Making Peace
Week 4; Day4 Thursday
Funeral and memorial services are tough on family members. At a loved one’s death, we rejoice in the hope of heaven, but we also feel our own mortality more than ever. We wonder if we had sufficiently said our peace. Have grudges been resolved and disappointments been forgiven? Could we have done something to shave the distance that still existed between us? A helplessness sets in as the end nears.
But there is also a warm, enveloping blanket of God’s grace over this all. We feel our own mortality, see someone else’s, and yet somehow there is an ability to accept, as the Serenity Prayer has it, “what we cannot change.”
The only regret we may have is: Why didn’t we come to this realization sooner? Why do we have to be near the end before we can let go? We apply God’s grace and forgiveness at the end because we don’t have a choice; we need to learn how to do this while we do have a choice.
Forgiveness is about letting go. Those who don’t forgive are the ones who find themselves mired in their own hostility and blame, headed toward becoming the very thing they hate. We think we are setting the other person free by forgiving, but we are really doing ourselves the biggest favor. Forgiveness becomes for us a sigh of relief- a newfound freedom.
The Serenity Prayer, by Reinhold Niebuhr, and popularized through Alcoholics Anonymous movement, is a fitting prayer for living like you were dying.
God grant me the serenity
To accept the things I cannot change;
Courage to change the things I can;
And wisdom to know the difference.
Part of what we cannot change is what others have done to us. Part of what we can change is to forgive them and release them from our judgment. It takes courage, but we have to forgive in order to be at peace with others and ourselves. We can forgive. We can let it go. And the sooner we do this, the better. Don’t wait until someone’s deathbed, or your own.

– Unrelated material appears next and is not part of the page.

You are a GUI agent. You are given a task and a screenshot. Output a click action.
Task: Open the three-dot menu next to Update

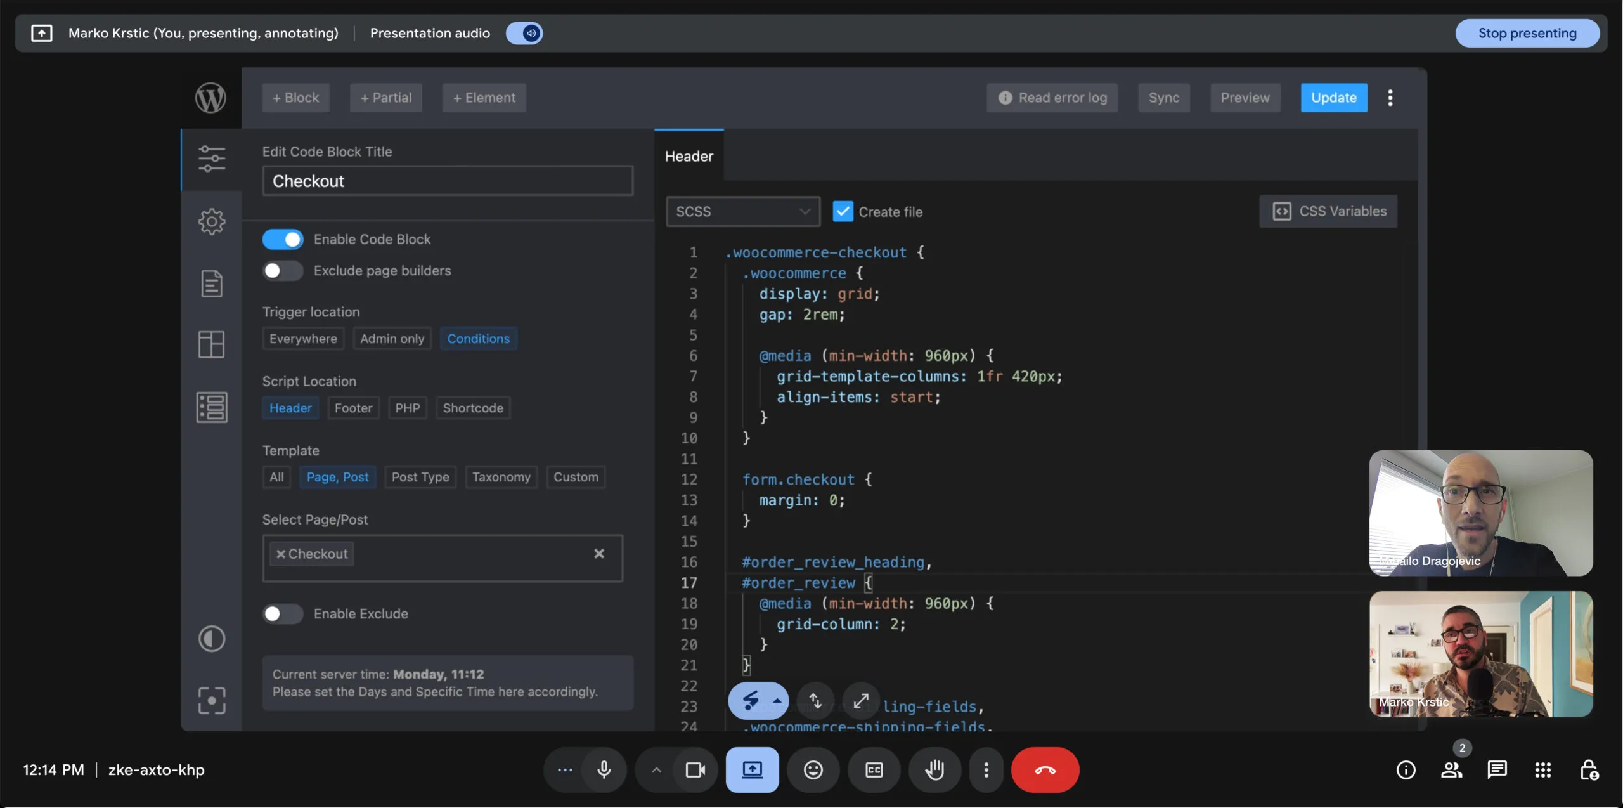pyautogui.click(x=1390, y=98)
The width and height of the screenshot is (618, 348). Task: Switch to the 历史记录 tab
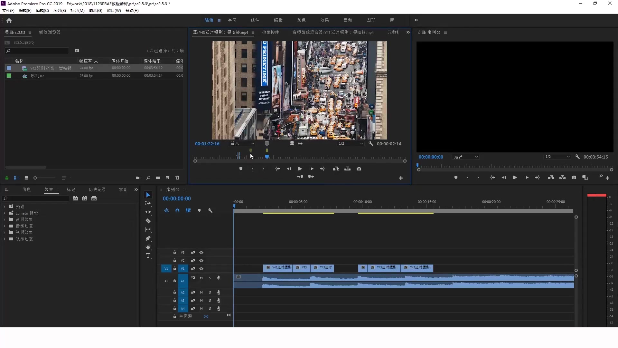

Many people do not realize that the Serenity Prayer doesn’t end there. The rest of the prayer may not be as well known as the first four lines, but it is well suited for our study.
Living one day at a time;
Enjoying one moment at a time;
Accepting hardships as the pathway to peace;
Taking, as He did, this sinful world
As it is, not as I would have it;
Trusting that He will make all things right
If I surrender to his will;
That I may be reasonably happy in this life
And supremely happy with Him
Forever in the next.
Amen.
This is the essence of forgiveness: surrender of our expectations, our rights, and our pride to God’s will; giving him control in our lives and trusting that he has our best in mind in all circumstances. Some of you are trapped in the hold of a particularly helpless form of unforgiveness, because the person you are unwilling to forgive is no longer alive. You can’t find peace, because you can’t go to them, nor can they release you. But God can release you, in fact, he already has. All that remains is for you to believe him and let it go. So let it go, and step into the freedom of God’s forgiveness, both for you and for the person you need to forgive. It’s your choice now.